The government must act at pace to increase the number of HGV driving tests taking place as part of a longer-term solution. Andrew Opie, British Retail Consortium

The letter points at five main factors behind the shortage: the Covid-19 pandemic, Brexit, retiring drivers, a shortage in HGV driving tests and tax reforms.

Before the pandemic, about 600,000 HGV drivers were employed in the UK, with about 60,000 from EU member states. Many of these EU drivers returned to their countries of origin amid lockdown restrictions. According to the letter, the “vast majority have not yet returned”, with the uncertainty regarding Brexit and working rights for non-UK citizens widely considered to be a major contributory factor.

The Covid-19 pandemic also prevented driving tests from taking place in the UK for much of 2020, including HGV tests. This resulted in a 62.5% decrease in drivers that completed the training successfully, from 40,000 in 2019 to only 25,000 in 2020.

To further exacerbate the challenge facing the UK, the average age of an HGV driver is 55, and fewer than 1% are under the age of 25. The inactivity brought on by lockdowns in the UK “resulted in much of this ageing workforce retiring early or finding employment in other, less demanding, sectors”, the Road Haulage Association letter highlights.

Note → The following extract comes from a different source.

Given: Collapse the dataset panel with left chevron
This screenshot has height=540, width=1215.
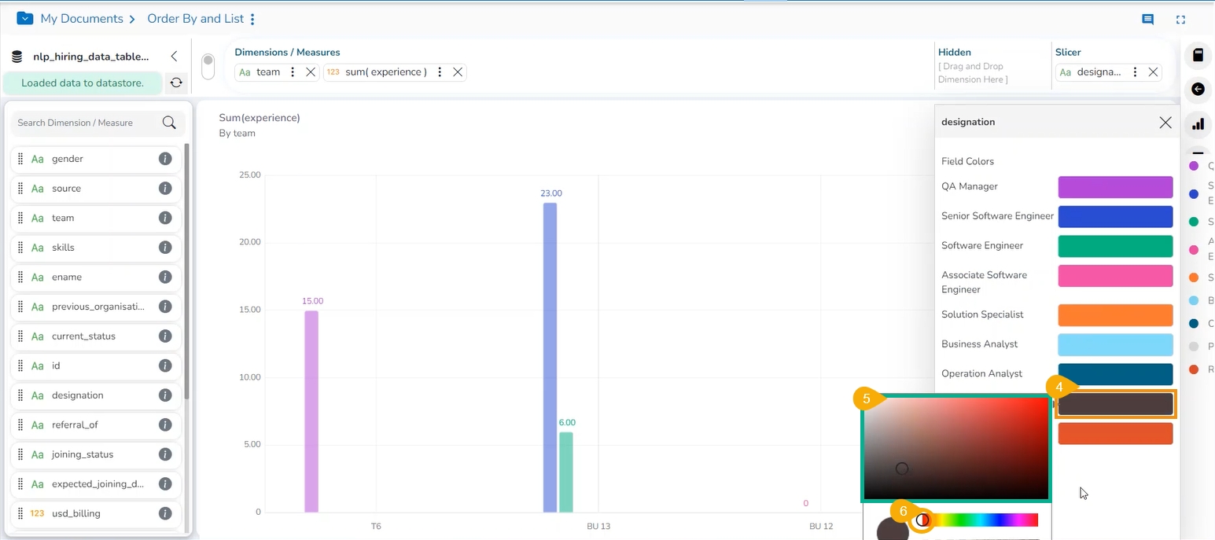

Lastly, a reform of payroll taxation through the introduction of IR35 has made it more expensive for workers outside the UK – otherwise know as 'agency workers' – to work in the country. The open letter states that it “welcomes legislation that ensures fair and equal tax for all. However, government must now recognise the repercussions of this and the other issues mentioned and urgently intervene to help us to resolve the resulting crisis”.

Not a UK food shortage, just unreliable supply chains

Data on fruit and vegetable production in the UK for 2020 is due to be released, but in 2019, for example, home production contributed to a mere 16.4% of the total UK supply of fruit. This insufficient level of domestic production, along with complex supply chains, highlights the vulnerabilities of the UK’s fruit and vegetable supply.

An article in the science journal Nature points at the need to “reorientate the UK food system to grow more food sustainably in the UK” to prevent the issues with supply chains uncovered by the pandemic, as well as with labour shortages, the combination of which is leading to empty supermarket shelves.

All of these factors could also lead to further food price increases, which would affect the most vulnerable. It now lies in the hands of the government to assure all concerned that the UK can enjoy a sustainable supply of fresh food that doesn't infringe upon workers' rights.